■ Reading passage ■
------------------------------------------------------------------------
While using the @HystrixCommand is easy to implement, you do need to be careful about using the default @HystrixCommand annotation with no configuration on the annotation. By default, when you specify a @HystrixCommand annotation without properties, the annotation will place all remote service calls under the same thread pool. This can introduce problems in your application. Later in the chapter when we talk about implementing the bulkhead pattern, we’ll show you how to segregate these remote service calls into their own thread pools and configure the behavior of the thread pools to be independent of one another.

5.5.2. Customizing the timeout on a circuit breaker

One of the first questions I often run into when working with new developers and Hystrix is how they can customize the amount of time before a call is interrupted by Hystrix. This is easily accomplished by passing additional parameters into the @HystrixCommand annotation. The following listing demonstrates how to customize the amount of time Hystrix waits before timing out a call.

Listing 5.4. Customizing the time out on a circuit breaker call

Hystrix allows you to customize the behavior of the circuit breaker through the commandProperties attribute. The commandProperties attribute accepts an array of HystrixProperty objects that can pass in custom properties to configure the Hystrix circuit breaker. In listing 5.4, you use the execution.isolation.thread.timeoutInMilliseconds property to set the maximum timeout a Hystrix call will wait before failing to be 12 seconds.

Now if you rebuild and rerun the code example, you’ll never get a timeout error because your artificial timeout on the call is 11 seconds while your @HystrixCommand annotation is now configured to only time out after 12 seconds.

On service timeouts

It should be obvious that I’m using a circuit breaker timeout of 12 seconds as a teaching example. In a distributed environment, I often get nervous if I start hearing comments from development teams that a 1 second timeout on remote service calls is too low because their service X takes on average 5-6 seconds.

This usually tells me that unresolved performance problems exist with the service being called. Avoid the temptation to increase the default timeout on Hystrix calls unless you absolutely cannot resolve a slow running service call.

If you do have a situation where part of your service calls are going to take longer than other service calls, definitely look at segregating these service calls into separate thread pools.

5.6. Fallback processing

Part of the beauty of the circuit breaker pattern is that because a “middle man” is between the consumer of a remote resource and the resource itself, you have an opportunity for the developer to intercept a service failure and choose an alternative course of action to take.

In Hystrix, this is known as a fallback strategy and is easily implemented. Let’s see how to build a simple fallback strategy for your licensing database that simply returns a licensing object that says no licensing information is currently available. The following listing demonstrates this.

Listing 5.5. Implementing a fallback in Hystrix

Note

In the source code from the GitHub repository, I comment out the fallbackMethod line so that you can see the service call randomly fail. To see the fallback code in listing 5.5 in action you’ll need to uncomment out the fallbackMethod attribute. Otherwise, you will never see the fallback actually being invoked.

To implement a fallback strategy with Hystrix you have to do two things. First, you need to add an attribute called fallbackMethod to the @HystrixCommand annotation. This attribute will contain the name of a method that will be called when Hystrix has to interrupt a call because it’s taking too long.

The second thing you need to do is define a fallback method to be executed. This fallback method must reside in the same class as the original method that was protected by the @HystrixCommand. The fallback method must have the exact same method signature as the originating function as all of the parameters passed into the original method protected by the @HystrixCommand will be passed to the fallback.
------------------------------------------------------------------------
■ Data block ■
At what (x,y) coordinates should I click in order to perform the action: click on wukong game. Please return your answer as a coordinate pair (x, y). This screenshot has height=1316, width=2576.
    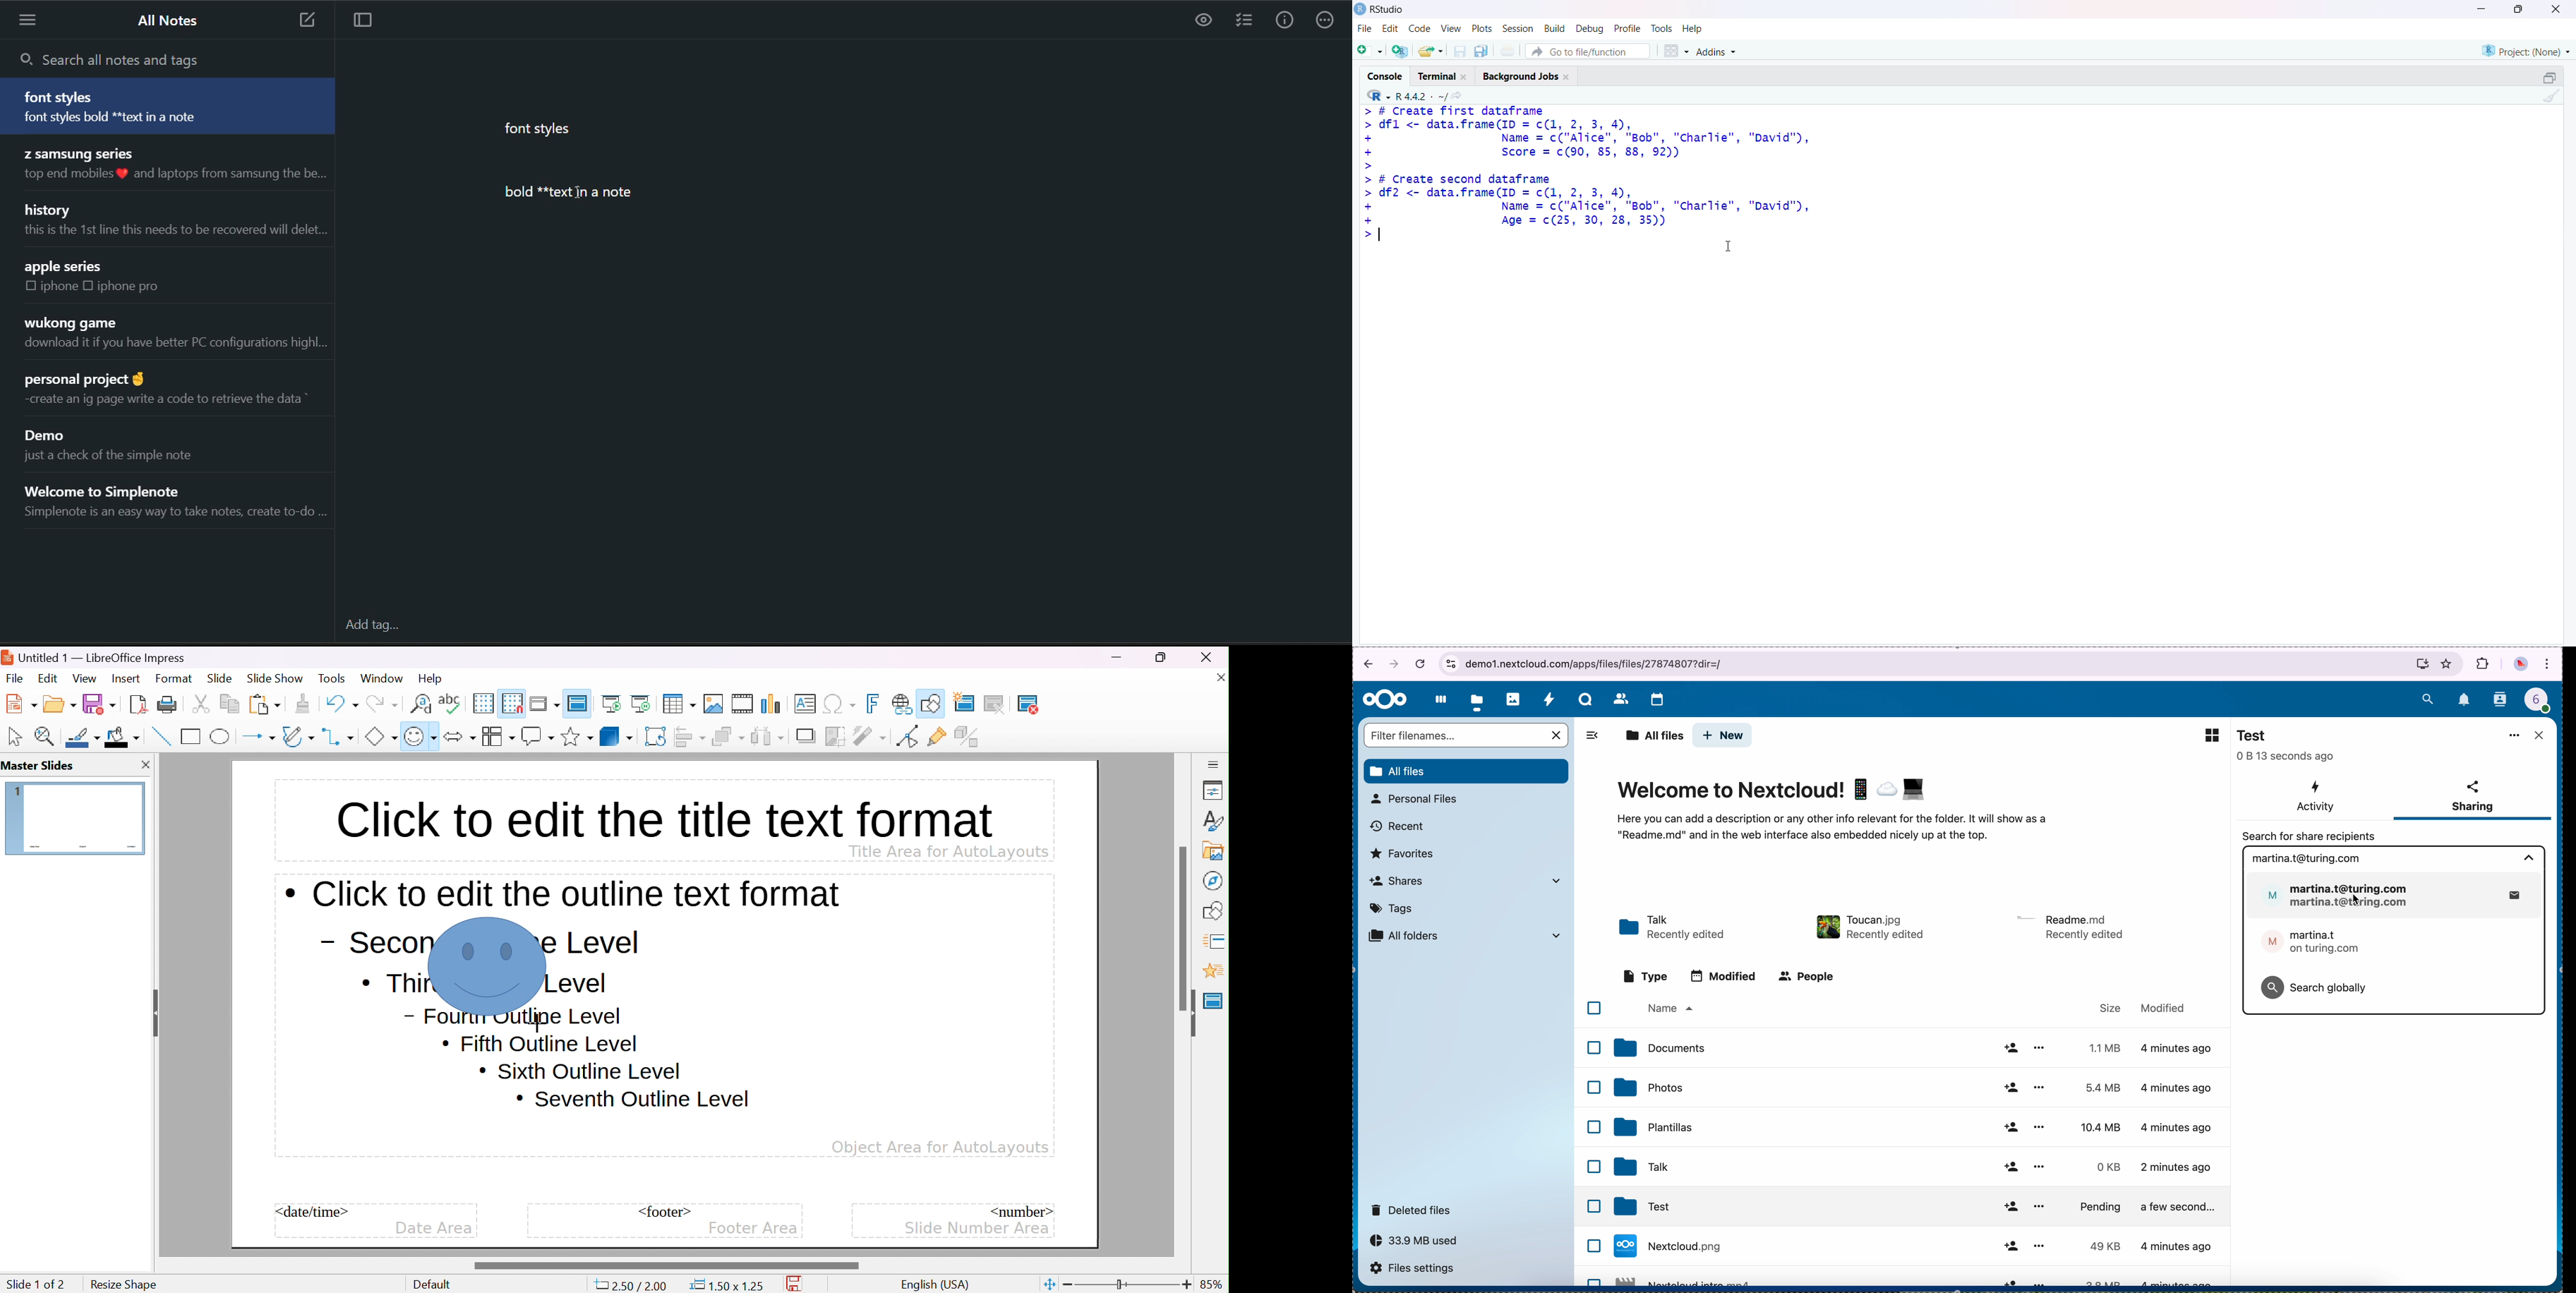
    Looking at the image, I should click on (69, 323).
------------------------------------------------------------------------
■ Given task ■
Which distinct lengths of time, given in seconds, does the Hystrix passage mention? List each one once.

■ Correct output ■
12 seconds
11 seconds
1 second
5-6 seconds